Nellie, also a product of racial prejudice from her upbringing in Arkansas, finds out that the two native children at Emile's plantation are his children, not the children of the native butler. Emile had an earlier relationship with a native woman (now dead), and Ngana and Jerome are living evidence of that love affair. As Act One ends, Nellie rejects Emile, and Emile agrees to accompany Cable on the dangerous military mission.

While Act One has the highest total of the show's classical musical numbers, Act Two centers around the "Thanksgiving Follies," a holiday show that Nellie and Billis are staging to cheer up the men. The two reverse genders for the hilarious "Honey Bun" number. Nellie is now "Butch" Forbish in sailor drag, and Billis is now bewigged and wearing a grass skirt and coconut bra as Honey Bun Billis. "Honey Bun" is one of the few double drag numbers in theater history, and the show-stopping sequence is one of the show's many musical highlights.

The show's "message" song brings Cable center stage to sing "You've Got To Be Taught," a musical indictment against racial prejudice. Emile, realizing Nellie's background of racial prejudice, sings his second terrific ballad, "This Nearly Was Mine." The dangerous military assignment takes up most of the rest of the show, with wireless radio contact quickly summarizing Emile and Cable's work. Nellie, realizing what she may have lost, revisits Emile's home and learns to love his children.
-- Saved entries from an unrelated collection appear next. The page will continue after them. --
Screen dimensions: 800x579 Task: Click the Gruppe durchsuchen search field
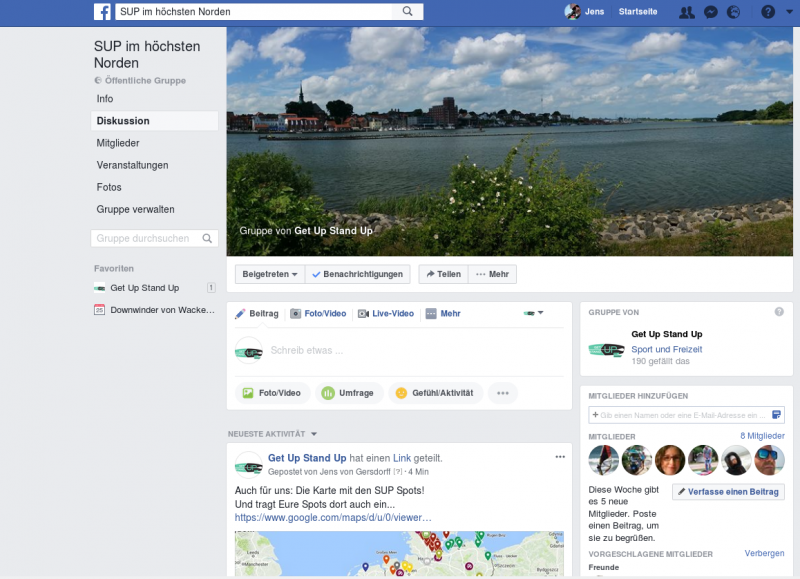pyautogui.click(x=146, y=239)
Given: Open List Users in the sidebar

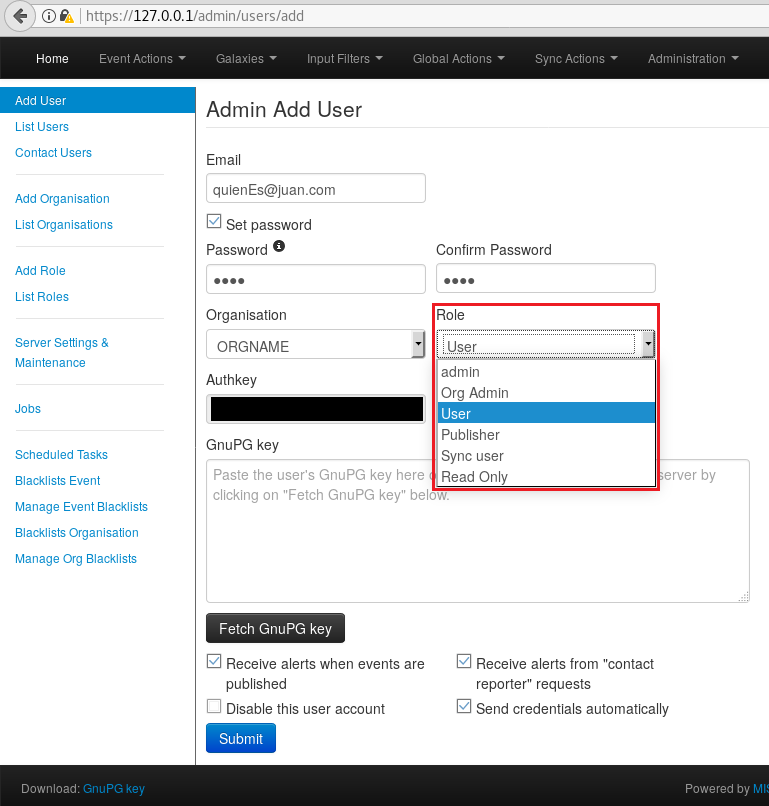Looking at the screenshot, I should point(42,127).
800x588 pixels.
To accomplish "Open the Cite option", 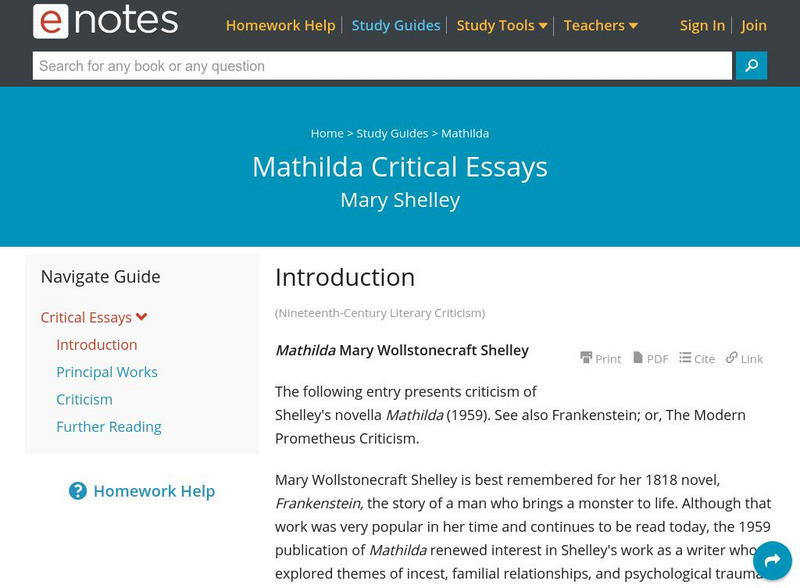I will 697,358.
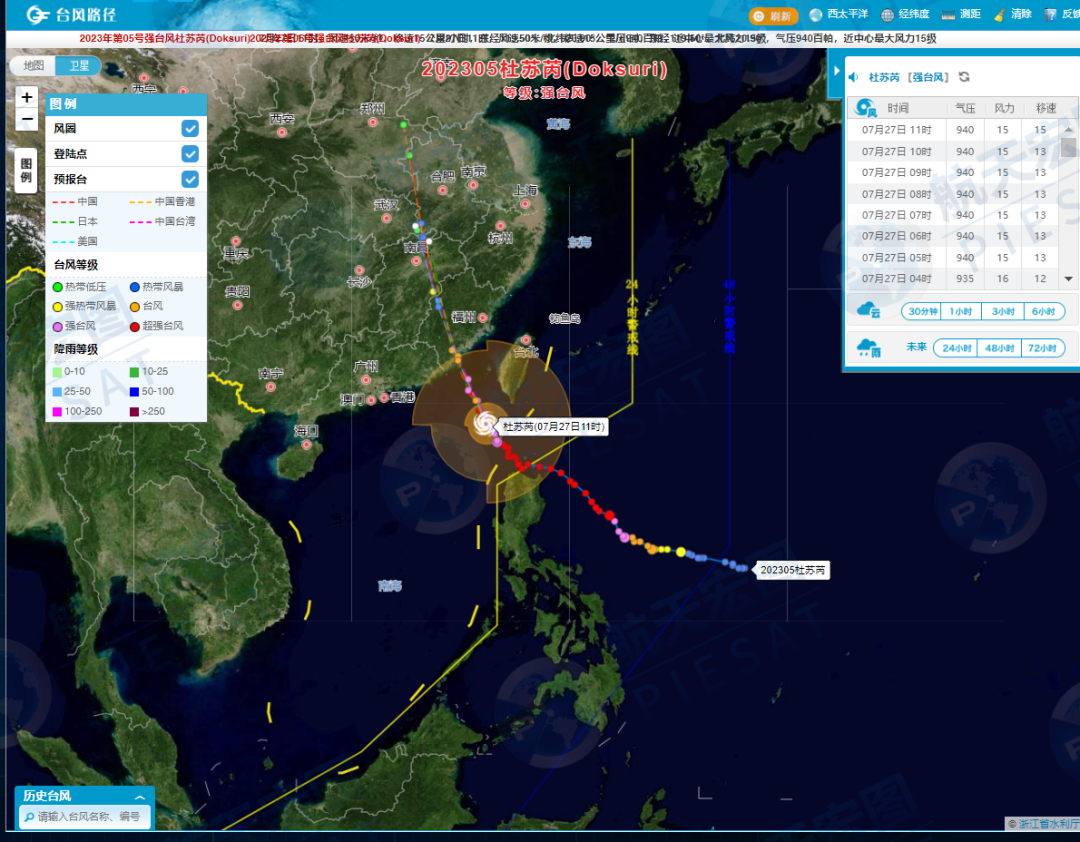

The show ends with a tragic end to one romantic relationship and a happy reunion to the other, leaving many audience members in tears at the understated ending.

South Pacific is, and always has been, a classic. This new staging is virtually flawless, but it does have a few missteps. Sher has returned one song that Rodgers and Hammerstein (wisely) cut from the show. "My Girl Back Home" shows Nellie and Cable bonding over similar background prejudices, but it is a weak number that adds little to the already long, long show. Sher also introduces brief male nudity in the nurses' shower scene - a quick laugh to be sure, but one that makes one wonder why the sailors are paying Billis for a shower in the nurses' area. Another quibble: Sher has Nellie smoke after she finishes washing that man right out of her hair. Nellie is a cockeyed optimist, but she does not smoke, and never has. End of quibbles, end of rant.

South Pacific continues though February 21. Tickets seem to be readily available. The theater had an earlier offer for half-priced tickets to any weekday matinee. While that discount has expired, it would be worthwhile for budget-minded musical fans to check with the box office for other last-minute discounts. Be sure to plan a quick trip to South Pacific - with Valentine's Day in the near future, be sure to check it out. Highest recommendation.